I've got the latest SQL 2012 standard edition:
Microsoft SQL Server 2012 (SP3-CU3) (KB3152635) - 11.0.6537.0 (X64) Apr 28 2016 17:57:34 Copyright (c) Microsoft Corporation Standard Edition (64-bit) on Windows NT 6.1 (Build 7601: Service Pack 1) (Hypervisor)
On a simple count based on 2 variables (month and year) of the number of users per customer where the application is a specific one the row estimate is 10x the actual result. I've freed up the cache, rebuilt indexes, made sure it's doing a index seek and tried recompiling the plan. If I input the predicates by hand, I get the expected result and plan, but if I use dateadd I get a blown version and since I have multiple counts in a view using CTE's I am looking to find a way around the massive over estimate of rows which I believe dateadd is causing.
SELECT
[Customer],
[Month],
[Year],
COUNT([Username]) AS 'RDS'
FROM [MS_CitrixUsers]
WHERE [Application] = 'RDS'
AND [Month] = DATENAME(month, dateadd(month, -1,GETDATE()))
AND [YEAR] = DATENAME(year, dateadd(month, -1,GETDATE()))
GROUP BY [MS_CitrixUsers].[Customer],
[MS_CitrixUsers].[Month],
[MS_CitrixUsers].[Year]
The count triggers a stream aggregate after the sort which contains the inflated row count.
What my view looks like:
WITH RDS1
AS
(
SELECT
[Customer],
COUNT([Username]) AS 'RDS1'
FROM [MS_CitrixUsers]
WHERE [Application] = 'RDS'
AND [Month] = @month
AND [YEAR] = @year
GROUP BY [MS_CitrixUsers].[Customer],
[MS_CitrixUsers].[Month],
[MS_CitrixUsers].[Year]
),
RDS2
AS
(
SELECT
[Customer],
[Month],
[Year],
COUNT([Username]) AS 'RDS2'
FROM [MS_CitrixUsers]
WHERE [Application] = 'RDS'
AND [Month] = @monthbefore
AND [YEAR] = @year2
GROUP BY [MS_CitrixUsers].[Customer],
[MS_CitrixUsers].[Month],
[MS_CitrixUsers].[Year]
),
...
SELECT c.Customer,
CASE WHEN NOT EXISTS (SELECT [RDS1] FROM [RDS1] t1 WHERE t1.Customer = c.Customer)

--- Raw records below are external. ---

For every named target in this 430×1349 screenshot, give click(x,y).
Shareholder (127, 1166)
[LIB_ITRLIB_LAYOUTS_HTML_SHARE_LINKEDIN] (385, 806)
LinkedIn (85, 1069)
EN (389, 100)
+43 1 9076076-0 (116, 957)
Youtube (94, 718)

AND EXISTS (SELECT [RDS2] FROM [RDS2] t2 WHERE t2.Customer = c.Customer) THEN '99999' ELSE ([RDS1] - Coalesce([RDS2], 0)) END AS 'RDS',
CASE WHEN NOT EXISTS (SELECT [CitrixUsage1] FROM [CitrixUsage] t1 WHERE t1.Customer = c.Customer)
AND EXISTS (SELECT [CitrixUsage2] FROM [CitrixUsage2] t2 WHERE t2.Customer = c.Customer) THEN '99999' ELSE ([CitrixUsage1] - Coalesce([CitrixUsage2], 0)) END AS 'Citrix Usage',
The intended resulting view I get is a difference between 2 months of data:
[Customer] [application1] ... [applicationN]
Customer1 -1 3
We have quite a few apps, so as you can imagine it takes quite a while to return results, so I'm seeing if optimising the estimates would help.
Workaround: I found that on another answer on here, that using a temp table, sticking my variables in there, and joining my table(s) on that avoids the stream aggregate, and uses a hash match instead which estimates the correct number of rows.